Existen personas cuya meta en la vida es ser rico, director de una gran compañía, vivir del cuento, ser famoso, hacer algo importante o simplemente ser padre, escribir un bloglibro y plantar un árbol.
Tengo algo muy claro en esta vida: no aspiro a ser rico, ni director de una gran compañía (quizás ni con ser un jefe de rango medio), ni vivir del cuento, ni ser famoso. Quizás si me gustaría ser recordado por haber hecho algo importante y, por supuesto, tengo claro que quiero dotar a mi hijo de 4 años de unos valores que le ayuden a decidir sabiamente el día de mañana así como a vivir la vida que quiera vivir.

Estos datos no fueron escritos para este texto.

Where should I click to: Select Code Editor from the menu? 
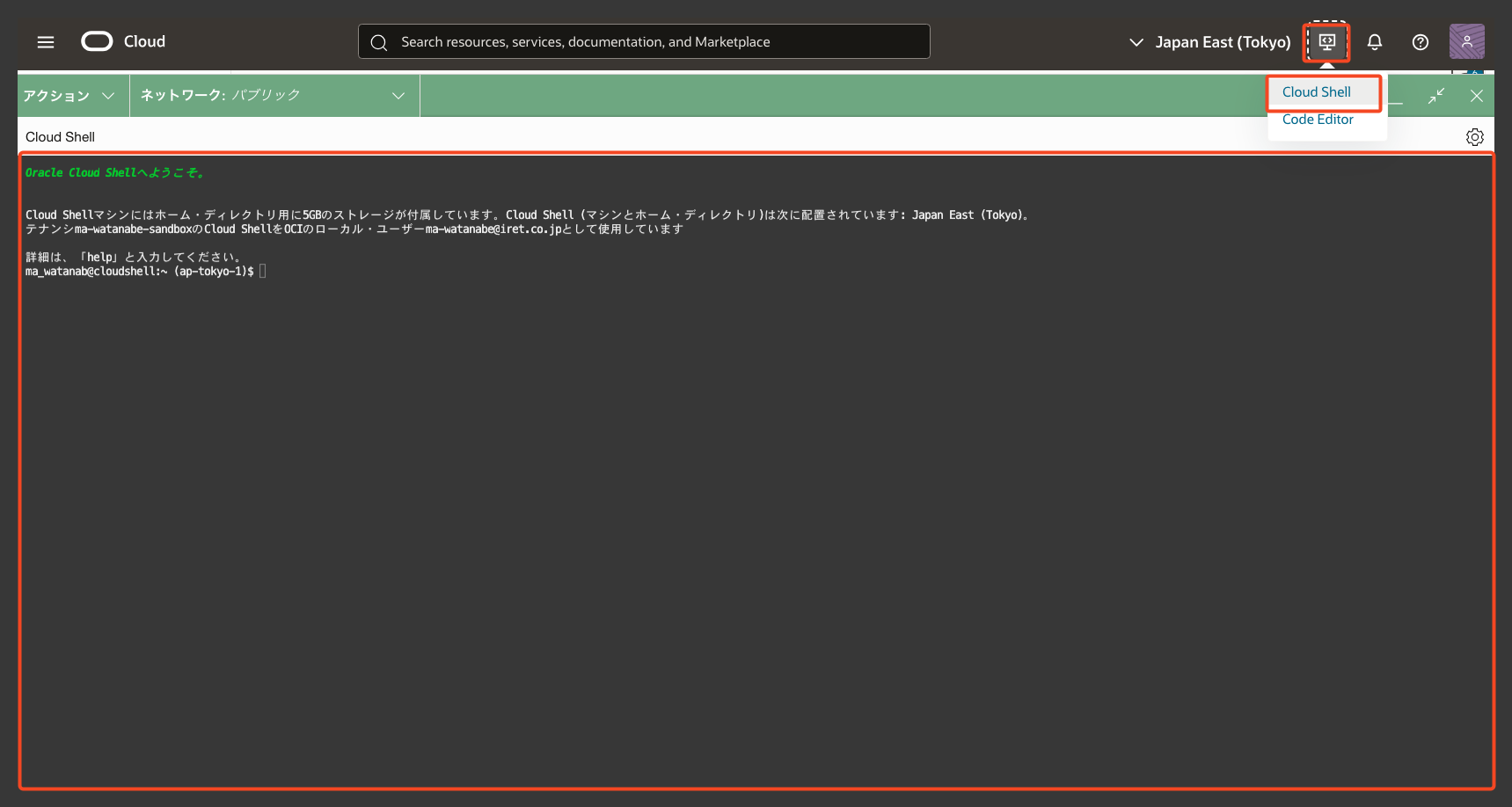coord(1317,120)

Siempre he sido una persona bastante independiente, autodidacta. Mis problemas eran míos y de nadie más. No he sido de tener una gran cantidad de amigos ni de hacer muchas locuras y siempre he pensado las cosas bastante antes de llevarlas a cabo, aunque después de tanta vuelta saliesen con el culo. Es más, siempre he sido bastante introvertido, pensando en mis cosas, dándole vueltas a todo en la vida y simplemente tratando de escuchar a mi alrededor y cuando se me preguntaba, tratar de dar buenos consejos.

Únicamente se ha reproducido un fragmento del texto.